*** Opening of INFORMATION PROVIDED ***

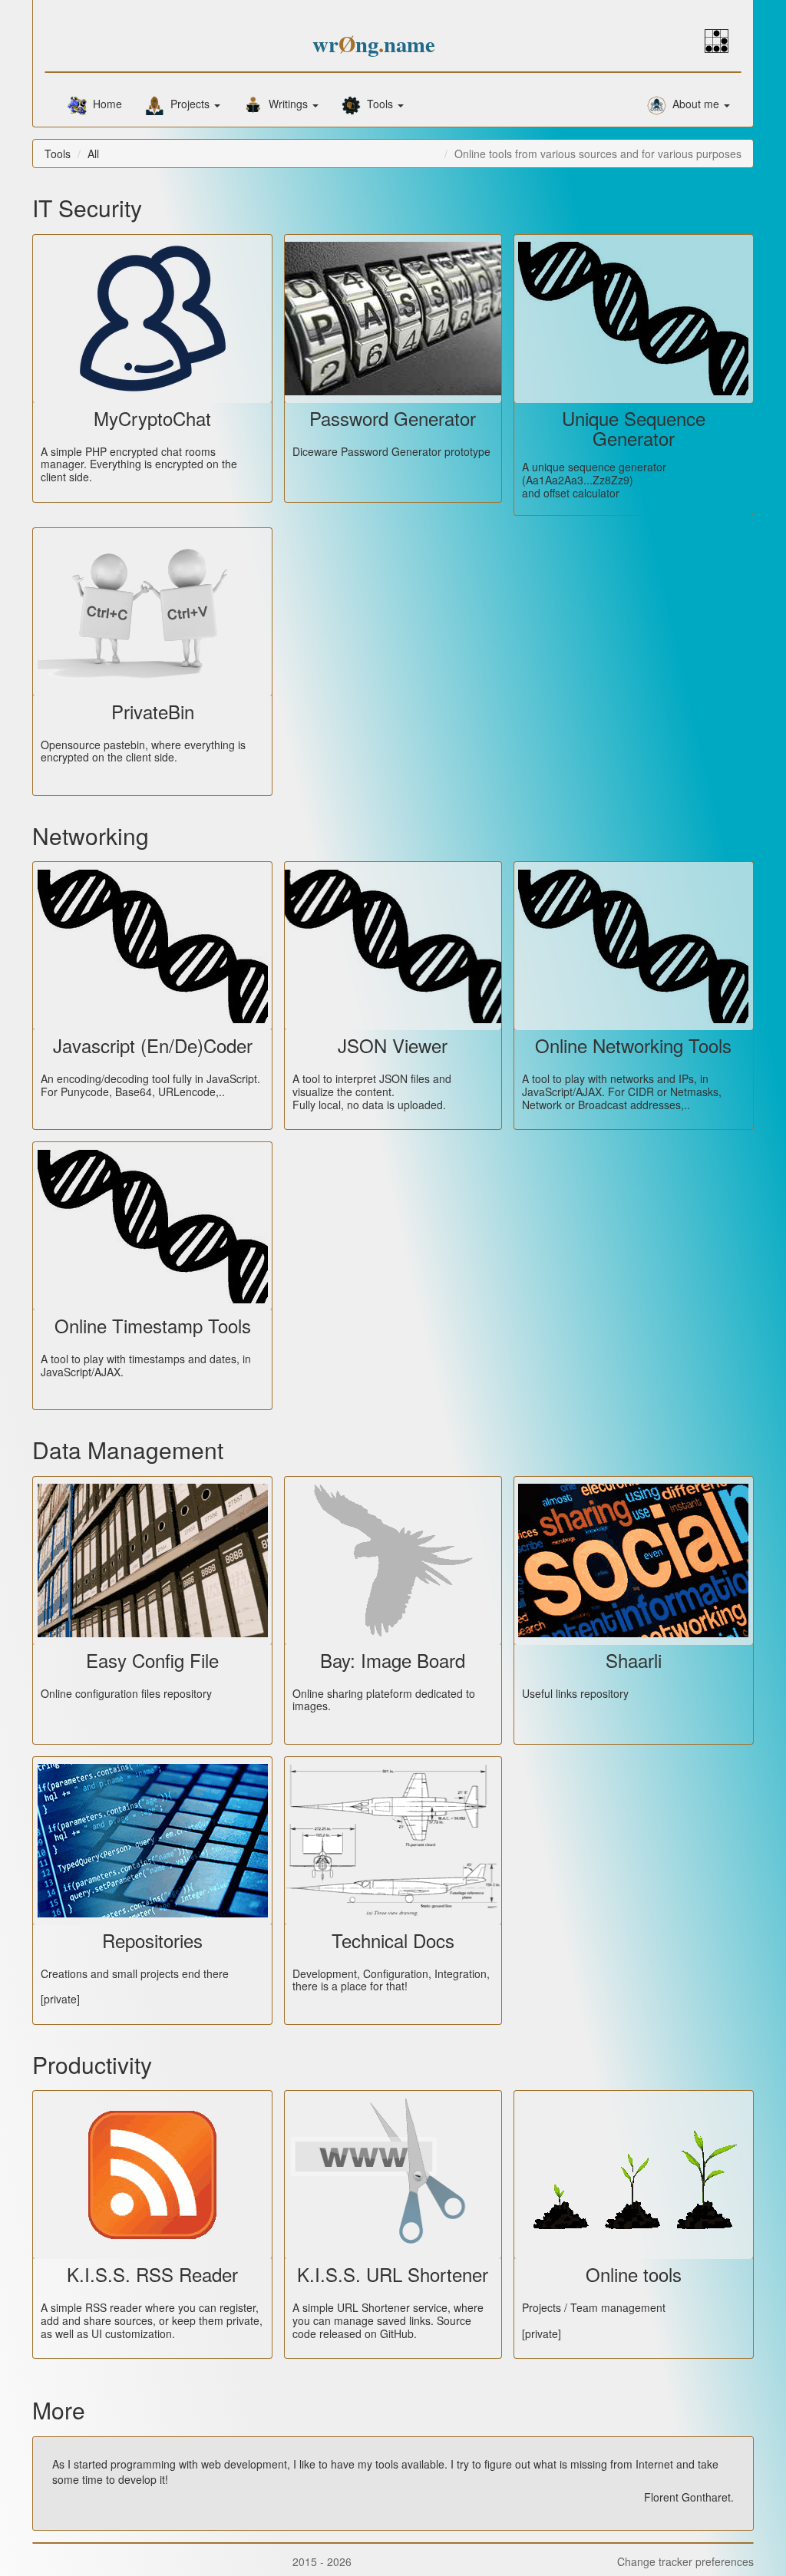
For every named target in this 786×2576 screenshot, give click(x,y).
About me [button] (694, 103)
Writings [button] (287, 103)
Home (104, 103)
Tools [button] (378, 103)
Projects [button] (188, 103)
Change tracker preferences (682, 2561)
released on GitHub (366, 2333)
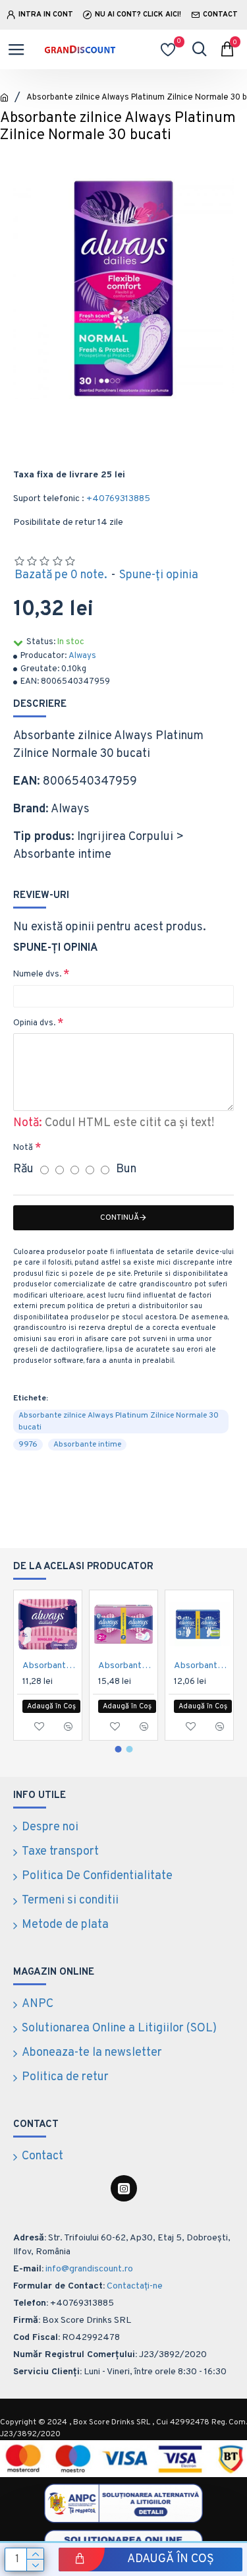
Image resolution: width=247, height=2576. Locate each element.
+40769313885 (118, 498)
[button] (118, 1749)
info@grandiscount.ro (89, 2269)
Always (82, 656)
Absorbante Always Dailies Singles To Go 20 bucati (50, 1665)
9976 (28, 1444)
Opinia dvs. (34, 1023)
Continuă (119, 1218)
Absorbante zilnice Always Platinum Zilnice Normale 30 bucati (118, 1421)
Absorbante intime (87, 1444)
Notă (23, 1148)
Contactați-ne (135, 2286)
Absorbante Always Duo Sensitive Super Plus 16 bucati (126, 1665)
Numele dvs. (37, 974)
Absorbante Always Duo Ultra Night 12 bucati (202, 1665)
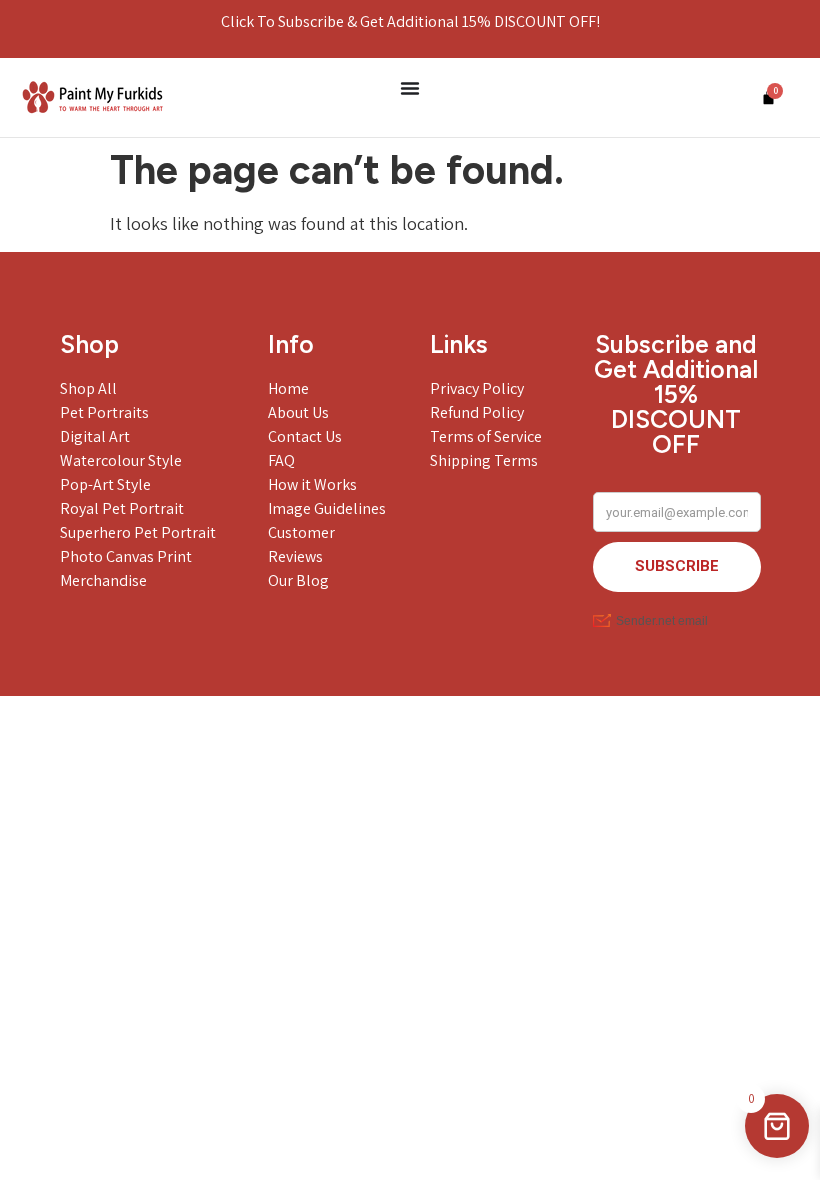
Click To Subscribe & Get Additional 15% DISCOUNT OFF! (410, 21)
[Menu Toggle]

*** Close of INFORMATION PROVIDED ***

ABOUT THIS EXERCISE ▸
Transcribe all of the records above exactly; no image should appear in what you write.

EXPECTED ANSWER ▸
For every named target in this 786×2576 screenshot, give click(x,y).
About me [button] (694, 103)
Writings [button] (287, 103)
Home (104, 103)
Tools [button] (378, 103)
Projects [button] (188, 103)
Change tracker preferences (682, 2561)
released on GitHub (366, 2333)
Image resolution: width=247, height=2576. Locate each element.
+40769313885 (118, 498)
[button] (118, 1749)
info@grandiscount.ro (89, 2269)
Always (82, 656)
Absorbante Always Dailies Singles To Go 20 bucati (50, 1665)
9976 (28, 1444)
Opinia dvs. (34, 1023)
Continuă (119, 1218)
Absorbante zilnice Always Platinum Zilnice Normale 30 bucati (118, 1421)
Absorbante intime (87, 1444)
Notă (23, 1148)
Contactați-ne (135, 2286)
Absorbante Always Duo Sensitive Super Plus 16 bucati (126, 1665)
Numele dvs. (37, 974)
Absorbante Always Duo Ultra Night 12 bucati (202, 1665)
Click To Subscribe & Get Additional 15% DISCOUNT OFF! (410, 21)
[Menu Toggle]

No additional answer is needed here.